センブンノサン[完]
「やっぱり合わないのかもな、俺たち」
「なんかカップルの別れ話みたいな言い方やめません?」
「玉野俺の顔見る度に目で死ねって言ってるもんな、最近」
全く傷ついてもいないけど、というように彼は抑揚のない声で言ってのけたので、それもまた腹が立って否定することをやめた。
黙って洗浄をしていたが、呼び鈴がなったのですぐに洗浄室から出た。
千堂君が俺が行くよ、と言ったけれど、私はそれを押し切ってオーダーを取りに向かった。
「鶏塩鍋二人前、追加でネギとえのきで」
「かしこまりました」
若い夫婦のオーダーを承り、私は伝票をキッチンに手渡した。
和のテイスト溢れる作りの店内だが、席数も動かせて融通がきき、かつ店内全席禁煙ということもあり家族連れがよく来る。

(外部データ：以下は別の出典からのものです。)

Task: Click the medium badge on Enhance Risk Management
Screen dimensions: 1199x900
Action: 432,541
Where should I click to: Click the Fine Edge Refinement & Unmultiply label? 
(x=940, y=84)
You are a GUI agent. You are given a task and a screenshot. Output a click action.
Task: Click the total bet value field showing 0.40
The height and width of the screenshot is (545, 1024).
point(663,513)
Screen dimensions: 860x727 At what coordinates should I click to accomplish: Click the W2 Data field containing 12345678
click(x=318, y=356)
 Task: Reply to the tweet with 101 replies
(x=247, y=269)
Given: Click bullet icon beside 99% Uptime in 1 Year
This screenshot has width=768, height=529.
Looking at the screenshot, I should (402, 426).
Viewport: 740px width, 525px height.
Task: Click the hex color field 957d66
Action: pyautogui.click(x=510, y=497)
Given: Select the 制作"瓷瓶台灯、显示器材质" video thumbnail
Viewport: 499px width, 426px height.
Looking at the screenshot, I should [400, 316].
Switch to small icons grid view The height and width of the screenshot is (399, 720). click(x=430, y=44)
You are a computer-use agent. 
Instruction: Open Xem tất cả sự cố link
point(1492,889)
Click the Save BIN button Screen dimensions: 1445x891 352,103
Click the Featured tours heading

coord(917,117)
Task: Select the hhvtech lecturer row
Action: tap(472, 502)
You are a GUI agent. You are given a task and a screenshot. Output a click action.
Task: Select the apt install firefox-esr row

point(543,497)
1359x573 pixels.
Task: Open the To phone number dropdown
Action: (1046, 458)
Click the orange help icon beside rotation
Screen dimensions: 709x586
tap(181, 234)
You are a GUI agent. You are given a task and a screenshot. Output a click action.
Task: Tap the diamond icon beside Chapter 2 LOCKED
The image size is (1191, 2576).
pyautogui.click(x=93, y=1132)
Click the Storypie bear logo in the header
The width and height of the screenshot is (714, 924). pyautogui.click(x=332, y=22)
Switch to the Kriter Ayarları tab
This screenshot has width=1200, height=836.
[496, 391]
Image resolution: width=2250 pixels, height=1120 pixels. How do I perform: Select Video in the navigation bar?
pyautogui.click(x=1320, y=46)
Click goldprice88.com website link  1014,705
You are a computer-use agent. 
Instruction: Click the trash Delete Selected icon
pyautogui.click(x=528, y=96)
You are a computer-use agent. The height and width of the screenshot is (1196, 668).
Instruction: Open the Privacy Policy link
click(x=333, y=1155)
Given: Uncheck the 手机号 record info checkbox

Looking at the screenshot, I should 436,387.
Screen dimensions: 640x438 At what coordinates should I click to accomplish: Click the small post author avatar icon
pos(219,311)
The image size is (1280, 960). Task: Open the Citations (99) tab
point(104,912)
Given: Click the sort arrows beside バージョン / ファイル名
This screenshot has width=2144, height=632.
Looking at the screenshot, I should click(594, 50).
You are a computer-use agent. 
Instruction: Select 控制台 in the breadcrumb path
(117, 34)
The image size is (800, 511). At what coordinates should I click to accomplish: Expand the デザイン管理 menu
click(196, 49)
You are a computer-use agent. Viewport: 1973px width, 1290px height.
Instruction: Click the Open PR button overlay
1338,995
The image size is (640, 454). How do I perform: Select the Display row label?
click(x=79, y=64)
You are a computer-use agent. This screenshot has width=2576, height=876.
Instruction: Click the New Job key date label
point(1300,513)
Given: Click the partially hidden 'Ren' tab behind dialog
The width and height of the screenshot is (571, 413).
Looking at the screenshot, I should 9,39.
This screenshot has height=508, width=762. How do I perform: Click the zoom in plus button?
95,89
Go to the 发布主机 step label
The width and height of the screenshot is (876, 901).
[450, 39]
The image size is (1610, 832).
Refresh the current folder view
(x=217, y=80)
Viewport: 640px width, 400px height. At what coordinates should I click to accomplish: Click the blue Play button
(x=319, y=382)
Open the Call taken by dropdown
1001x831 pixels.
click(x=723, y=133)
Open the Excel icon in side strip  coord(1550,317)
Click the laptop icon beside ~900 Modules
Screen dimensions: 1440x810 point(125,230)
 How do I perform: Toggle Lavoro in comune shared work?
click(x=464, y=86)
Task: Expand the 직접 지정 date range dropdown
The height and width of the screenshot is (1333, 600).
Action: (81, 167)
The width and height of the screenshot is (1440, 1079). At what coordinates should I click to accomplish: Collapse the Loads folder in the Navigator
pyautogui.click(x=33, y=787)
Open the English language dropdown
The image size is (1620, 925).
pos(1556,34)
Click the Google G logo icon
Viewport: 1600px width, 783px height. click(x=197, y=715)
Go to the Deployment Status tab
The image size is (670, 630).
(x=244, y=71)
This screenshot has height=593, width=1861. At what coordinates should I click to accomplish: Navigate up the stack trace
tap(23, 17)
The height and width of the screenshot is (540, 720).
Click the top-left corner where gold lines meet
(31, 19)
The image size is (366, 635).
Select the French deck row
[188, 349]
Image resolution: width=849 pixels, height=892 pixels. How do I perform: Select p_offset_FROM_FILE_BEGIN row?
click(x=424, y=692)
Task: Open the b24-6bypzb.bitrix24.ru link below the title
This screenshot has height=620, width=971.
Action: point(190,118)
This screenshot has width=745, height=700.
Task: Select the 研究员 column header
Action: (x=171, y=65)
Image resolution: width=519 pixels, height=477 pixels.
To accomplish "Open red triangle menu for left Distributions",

さっきオーダーを取った若い夫婦も4歳くらいのやんちゃそうな男の子を連れている。
さっきから店内を走り回っているので、何回かヒヤヒヤすることがあった。
私は予めガスコンロを卓上にセットし、お玉と取皿も用意した。
後は温まったお鍋の出汁が入った土鍋を運ぶだけだ。
私は男の子の位置を確認してから、両手でお鍋を持ち若いご夫婦の宅へ向かった。
「わっ」
が、しかし、突然男の子が椅子からおりて、私の足元を走って通り過ぎた。
大きな鍋をもっていて足元の視界が良好でなかったこともあり、男の子が近くにいることにすぐに気づけなかった。
急にストップするとまだ蓋を閉めていない土鍋の中のお出汁は大きく波を立てて簡単に溢れ出す。
子供にかかったら大変だ、と思った私は瞬時に判断して土鍋を抱えて子供とは逆方向に身を引いた。
熱湯、とまではいかないけれど、ほとんど熱湯に近い熱い出汁が上半身にかかった。
熱い、という感覚より先に、痛い、という感覚が走った。
ばしゃーっという水音が店内に響き渡り、そのことに驚いて男の子は泣き始めてしまった。